Rape Shield Law: CAPSHAW V. COM. (COA 10/5/2007)

CAPSHAW V. COM.
CRIMINAL: RAPE SHIELD LAW

2006-CA-001918
PUBLISHED: AFFIRMING
PANEL: MOORE PRESIDING; HOWARD, GUIDUGLI CONCUR
COUNTY: MONROE
DATE RENDERED: 10/05/2007

CA affirmed TC’s exclusion under the Rape Shield Law (KRE 412) of evidence of rape victim’s prior accusations against two other men. Defendant’s convictions and 15 year sentence for 5 counts of second degree rape and 5 counts of second degree sodomy affirmed.

[T]he general rule which has emerged in cases involving sexual offenses, is that the admissibility of evidence of similar accusations made by the victim depends on whether they have been proven to be demonstrably false. To comport with the defense theory of a fabrication scheme, there must be proof of the falsity of the unrelated allegations. Hall v. Commonwealth, 956 S.W.2d 224, 227 (Ky. App. 1997). To determine whether unrelated accusations should be permitted into evidence, the Hall Court relied on a resolution fashioned by other jurisdictions, holding that [i]f the unrelated accusations are true, or reasonably true, then evidence of such is clearly inadmissible primarily because of its irrelevance to the instant proceeding. Additionally, unrelated allegations which have neither been proven nor admitted to be false are properly excluded. If demonstrably false, the evidence still must survive a balancing test, i.e., the probative value must outweigh the prejudicial effect. This approach eliminates the risk of circumventing evidentiary rules designed to protect the legitimate interests of the victim as well as the risk of obfuscating the real issues; it preserves the integrity of the trial process. Ky. R. Evid. (KRE) 403, 404, 412, and 608. While the Hall Court fashioned a test to apply in cases where prior accusations have been made, it failed to set forth what factors or facts would be sufficient to meet the “demonstrably false” test. A review of case law from our sister jurisdictions relied upon by the Hall Court reveals that “demonstrably false” is self explanatory: “[p]rior accusations are demonstrably false where the victim has admitted the falsity of the charges or they have been disproved.” Accordingly, we surmise from our review of case law from sister jurisdictions that false means that the prior allegations must be proved to be false before they are admissible. In the case at hand, three individuals testified during the in camera hearing, two of whom T.T. had made accusations against, and both, as would be expected, denied the allegations under oath. This is insufficient to meet the Hall test.
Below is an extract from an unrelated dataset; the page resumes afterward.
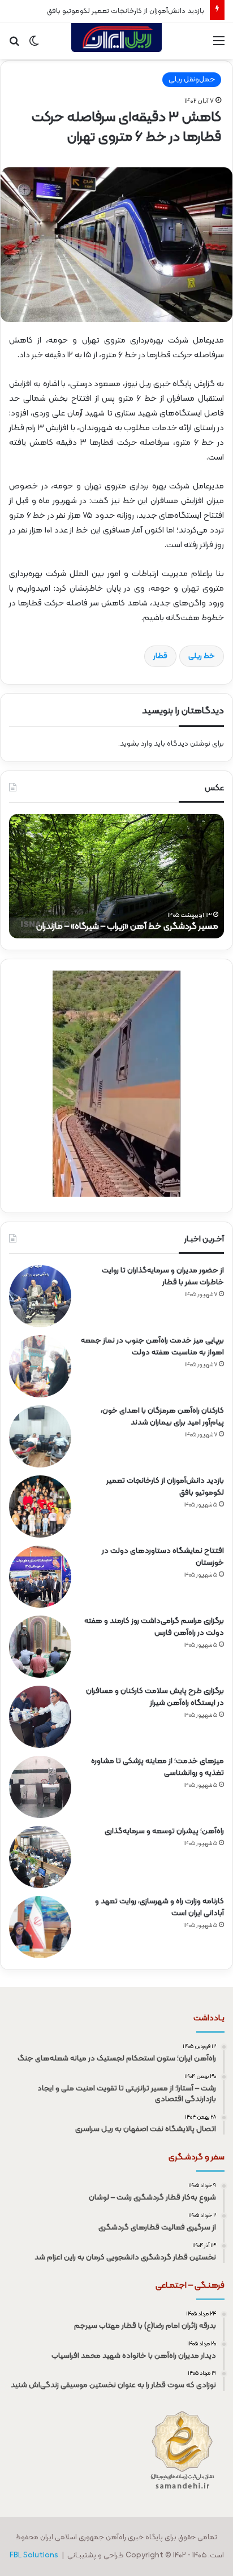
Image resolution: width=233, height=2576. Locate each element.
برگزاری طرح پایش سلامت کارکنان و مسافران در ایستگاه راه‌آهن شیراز (155, 1697)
CA noted that the trial court in this matter did not make an actual finding that the prior allegations were false. CA went on to suggest that trial courts should make a factual finding regarding the truth or falsity of prior accusations and would require such in future cases. Having found no error by the trial court, CA did not believe, however, they needed to remand this case for a finding of truth or falsity of the accusations, particularly in light of the detailed in camera hearing held.

Note: The rule created by this decision makes it virtually impossible to meet the "demonstrably false" test unless the prosecuting witness recants the prior accusation. Here, defense counsel presented in camera testimony from the prior accused denying the allegations. It seems fundamentally unfair to be prohibited from introducing evidence of an alleged victim’s similar allegations against others. The trial court has the power to limit any inquiry on cross-examination. Unfortunately, the Rape Shield Law continues to expand with its foundation rooted in the presumption of guilt. Nonetheless, the ruling in this case was harmless given the DNA evidence and Capshaw’s ridiculous explanation for the existence of same.